Threat Advisory

Analyst Advisory: Critical Zero-Day CVE-2026-22769 Exploited in Dell RecoverPoint for VMs

Active exploitation of CVE-2026-22769 in Dell RecoverPoint for VMs — web shells, root persistence, and VMware pivoting observed. Patch immediately.

TLT
Threat Landscape Team
2026-02-186 min read

Executive Summary

Analysis of recent threat intelligence reveals the long-term exploitation of CVE-2026-22769, a critical zero-day vulnerability in Dell RecoverPoint for Virtual Machines (VMs). Since mid-2024, threat actors have leveraged hardcoded credentials within the appliance's Tomcat Manager to gain unauthenticated remote access, deploy web shells, obtain root persistence, and pivot into virtualized environments.

Technical Analysis: Vulnerability & Exploitation

CVE-2026-22769 is a hardcoded-credential vulnerability in the Tomcat Manager component of Dell RecoverPoint appliances that permits unauthenticated administrative access.

Initial Access & Execution

  • Operators use the tool SLAYSTYLE to exploit the hardcoded credentials and upload malicious WAR files (web shells).
  • Uploaded WARs provide remote command execution and lead to root-level persistence on the appliance OS.

Persistent Foothold

  • Operators modify convert_hosts.sh (invoked from rc.local) to ensure backdoors survive reboots.

Malware Evolution: GRIMBOLT

  • In late 2025, actors shifted to GRIMBOLT, an AOT-compiled, UPX-packed C# backdoor that improves execution on constrained appliances and reduces static-detection effectiveness.

Advanced Pivoting: "Ghost NICs" and SPA

  • Ghost NICs: attackers create ephemeral, hidden virtual NICs on ESXi VMs to tunnel traffic and pivot without standard forensic artifacts.
  • iptables Single Packet Authorization (SPA): appliances monitor port 443 for a hex trigger token, then temporarily whitelist and proxy traffic to port 10443.

Threat Actor Profile: UNC6201 (Silk Typhoon)

EntityRoleRelationship
UNC6201Threat ActorPrimary operator targeting CVE-2026-22769
SLAYSTYLEExploit ToolCustom tool designed to exploit the Dell RecoverPoint zero-day.
GRIMBOLTBackdoorAOT-compiled C# backdoor used for high-performance persistence.
BRICKSTORMBackdoorLegacy C# backdoor often used in tandem with GRIMBOLT.
Silk TyphoonIntrusion-setBroader attribution (also known as UNC5221) targeting gov/tech sectors.

MITRE ATT&CK Mapping

TacticTechnique IDTechnique NameDescription
Initial AccessT1190Exploit Public-Facing ApplicationExploitation of Tomcat Manager via hardcoded credentials.
PersistenceT1547.001Boot or Logon Autostart ExecutionModification of convert_hosts.sh for boot-time execution.
EvasionT1027.002Software PackingUse of UPX and Native AOT compilation to hinder analysis.
Lateral MovementT1090ProxyUse of iptables SPA and "Ghost NICs" for stealthy pivoting.

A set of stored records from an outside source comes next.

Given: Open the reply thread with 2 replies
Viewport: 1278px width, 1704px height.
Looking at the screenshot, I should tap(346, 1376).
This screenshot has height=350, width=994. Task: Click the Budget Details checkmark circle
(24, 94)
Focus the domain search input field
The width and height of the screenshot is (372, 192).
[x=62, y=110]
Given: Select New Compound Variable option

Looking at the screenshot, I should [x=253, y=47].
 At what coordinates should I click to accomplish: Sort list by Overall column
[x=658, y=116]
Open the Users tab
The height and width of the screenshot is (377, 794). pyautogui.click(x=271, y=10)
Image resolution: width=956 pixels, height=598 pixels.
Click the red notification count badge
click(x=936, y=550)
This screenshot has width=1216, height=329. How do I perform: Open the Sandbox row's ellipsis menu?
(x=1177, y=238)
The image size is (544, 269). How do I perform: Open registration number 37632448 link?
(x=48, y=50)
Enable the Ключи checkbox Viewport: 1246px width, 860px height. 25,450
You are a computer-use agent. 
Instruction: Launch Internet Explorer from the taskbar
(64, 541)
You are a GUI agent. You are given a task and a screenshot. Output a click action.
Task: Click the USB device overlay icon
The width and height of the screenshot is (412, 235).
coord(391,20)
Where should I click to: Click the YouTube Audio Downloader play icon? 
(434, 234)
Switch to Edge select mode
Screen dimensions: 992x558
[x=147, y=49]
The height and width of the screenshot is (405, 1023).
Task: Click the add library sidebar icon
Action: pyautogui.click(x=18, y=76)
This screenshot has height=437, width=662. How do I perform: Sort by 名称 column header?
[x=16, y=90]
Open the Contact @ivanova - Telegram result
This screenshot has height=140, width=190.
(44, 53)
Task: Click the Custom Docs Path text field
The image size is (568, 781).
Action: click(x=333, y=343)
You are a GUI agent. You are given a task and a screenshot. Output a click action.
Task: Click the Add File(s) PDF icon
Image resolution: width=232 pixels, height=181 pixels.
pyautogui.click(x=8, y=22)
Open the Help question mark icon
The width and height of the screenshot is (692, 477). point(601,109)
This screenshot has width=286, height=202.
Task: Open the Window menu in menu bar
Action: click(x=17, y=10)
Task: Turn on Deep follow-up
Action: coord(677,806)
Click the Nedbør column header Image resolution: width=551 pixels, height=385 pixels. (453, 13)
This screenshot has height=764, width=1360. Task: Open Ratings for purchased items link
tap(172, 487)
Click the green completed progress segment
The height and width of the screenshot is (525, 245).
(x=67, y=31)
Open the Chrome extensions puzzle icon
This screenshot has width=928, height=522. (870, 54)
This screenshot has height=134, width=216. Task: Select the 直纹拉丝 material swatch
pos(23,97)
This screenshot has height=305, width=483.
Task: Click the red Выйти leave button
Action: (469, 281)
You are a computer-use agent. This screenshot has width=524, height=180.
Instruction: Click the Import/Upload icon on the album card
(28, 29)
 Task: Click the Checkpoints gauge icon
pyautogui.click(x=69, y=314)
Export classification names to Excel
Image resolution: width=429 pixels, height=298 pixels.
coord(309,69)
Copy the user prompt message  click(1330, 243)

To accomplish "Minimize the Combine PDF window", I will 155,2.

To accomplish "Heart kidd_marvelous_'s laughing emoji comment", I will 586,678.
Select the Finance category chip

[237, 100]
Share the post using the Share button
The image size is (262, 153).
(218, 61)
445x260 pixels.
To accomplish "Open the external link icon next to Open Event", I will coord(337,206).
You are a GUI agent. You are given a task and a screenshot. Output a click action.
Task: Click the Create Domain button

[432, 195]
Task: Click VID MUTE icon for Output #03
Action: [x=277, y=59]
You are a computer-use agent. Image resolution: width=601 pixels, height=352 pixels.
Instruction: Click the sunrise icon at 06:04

Mitigation & Recommendations

  1. Immediate Patching: Upgrade to 6.0.3.1 HF1, 5.3 SP4 P1, or newer versions immediately to remediate the hardcoded credential risk.
  2. Network Isolation: Ensure RecoverPoint appliances are not exposed to the public internet — place them in isolated management VLANs with strict ingress/egress filtering.
  3. Persistence Hunting:
    • Audit /usr/local/ipcenter/scripts/convert_hosts.sh for unauthorized modifications.
    • Check for unauthorized WAR files in the Tomcat webapps directory.
  4. Virtual Infrastructure Audit: Use VMware management tools to scan for unexpected or ephemeral NICs ("Ghost NICs") attached to VMs.
  5. Traffic Analysis: Monitor for SPA triggers on port 443 followed by redirection to port 10443.

Indicators & References


If your environment uses RecoverPoint for VMs, prioritize patching and conduct the hunting steps above immediately.